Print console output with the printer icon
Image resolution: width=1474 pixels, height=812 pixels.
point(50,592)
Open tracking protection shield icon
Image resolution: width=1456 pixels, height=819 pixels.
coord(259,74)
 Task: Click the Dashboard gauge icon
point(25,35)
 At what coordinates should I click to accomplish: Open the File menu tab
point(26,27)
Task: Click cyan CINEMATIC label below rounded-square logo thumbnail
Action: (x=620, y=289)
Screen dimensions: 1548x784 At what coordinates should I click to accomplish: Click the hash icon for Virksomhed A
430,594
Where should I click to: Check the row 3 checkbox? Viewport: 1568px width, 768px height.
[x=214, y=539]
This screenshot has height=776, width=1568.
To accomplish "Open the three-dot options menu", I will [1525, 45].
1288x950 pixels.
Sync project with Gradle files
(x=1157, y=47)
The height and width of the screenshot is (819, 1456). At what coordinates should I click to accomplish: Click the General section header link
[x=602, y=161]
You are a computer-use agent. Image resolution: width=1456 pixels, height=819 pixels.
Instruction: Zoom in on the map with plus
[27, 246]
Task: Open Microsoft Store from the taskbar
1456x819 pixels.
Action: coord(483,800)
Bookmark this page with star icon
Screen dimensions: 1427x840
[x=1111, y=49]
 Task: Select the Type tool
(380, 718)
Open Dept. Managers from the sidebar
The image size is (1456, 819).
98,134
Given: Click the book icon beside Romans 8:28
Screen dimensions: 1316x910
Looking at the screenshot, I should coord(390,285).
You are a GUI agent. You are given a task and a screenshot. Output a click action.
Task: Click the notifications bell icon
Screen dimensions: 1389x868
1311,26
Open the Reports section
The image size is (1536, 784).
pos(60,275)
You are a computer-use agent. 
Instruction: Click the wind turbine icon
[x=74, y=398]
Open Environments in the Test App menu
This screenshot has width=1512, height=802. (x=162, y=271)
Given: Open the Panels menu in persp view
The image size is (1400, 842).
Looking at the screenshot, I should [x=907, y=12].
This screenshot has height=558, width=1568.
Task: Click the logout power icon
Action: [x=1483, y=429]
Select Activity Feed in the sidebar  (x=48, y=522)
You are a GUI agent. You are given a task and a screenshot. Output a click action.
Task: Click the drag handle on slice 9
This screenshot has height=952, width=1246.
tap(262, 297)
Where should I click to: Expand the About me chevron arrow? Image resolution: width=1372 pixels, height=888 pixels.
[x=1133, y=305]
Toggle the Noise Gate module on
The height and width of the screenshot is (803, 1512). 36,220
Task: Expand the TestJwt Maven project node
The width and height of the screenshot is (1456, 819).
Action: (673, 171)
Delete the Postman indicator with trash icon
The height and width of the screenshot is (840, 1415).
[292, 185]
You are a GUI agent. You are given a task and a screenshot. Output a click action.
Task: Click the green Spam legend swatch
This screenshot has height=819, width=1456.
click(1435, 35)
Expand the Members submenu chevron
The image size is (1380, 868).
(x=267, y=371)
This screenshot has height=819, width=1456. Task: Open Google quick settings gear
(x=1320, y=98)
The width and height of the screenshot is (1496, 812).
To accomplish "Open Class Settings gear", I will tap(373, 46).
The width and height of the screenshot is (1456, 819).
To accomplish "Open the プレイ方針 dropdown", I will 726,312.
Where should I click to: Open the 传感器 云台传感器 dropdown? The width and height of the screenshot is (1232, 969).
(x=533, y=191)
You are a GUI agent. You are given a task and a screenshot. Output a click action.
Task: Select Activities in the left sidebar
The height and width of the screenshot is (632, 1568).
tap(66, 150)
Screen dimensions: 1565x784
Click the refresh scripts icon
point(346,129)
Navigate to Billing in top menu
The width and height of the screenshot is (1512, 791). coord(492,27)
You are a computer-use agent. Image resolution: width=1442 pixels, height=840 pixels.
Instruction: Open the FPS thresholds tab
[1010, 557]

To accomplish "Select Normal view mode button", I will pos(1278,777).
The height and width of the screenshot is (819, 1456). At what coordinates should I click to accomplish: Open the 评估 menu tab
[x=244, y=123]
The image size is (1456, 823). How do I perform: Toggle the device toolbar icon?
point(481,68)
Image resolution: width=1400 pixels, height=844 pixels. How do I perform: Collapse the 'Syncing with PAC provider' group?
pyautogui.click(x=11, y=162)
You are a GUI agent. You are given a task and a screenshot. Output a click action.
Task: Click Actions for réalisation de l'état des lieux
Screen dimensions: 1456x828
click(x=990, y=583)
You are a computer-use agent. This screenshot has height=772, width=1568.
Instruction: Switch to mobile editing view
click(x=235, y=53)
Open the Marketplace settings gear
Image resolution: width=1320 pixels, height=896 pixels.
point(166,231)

········

# Activity
Look for "computer" in each line of the material, then copy the lines where it is found.

# Exercise response
You are a computer-use agent. Image resolution: width=1456 pixels, height=819 pixels.
You are a computer-use agent. 
You are a computer-use agent. Image resolution: width=1442 pixels, height=840 pixels.
You are a computer-use agent. This screenshot has height=772, width=1568.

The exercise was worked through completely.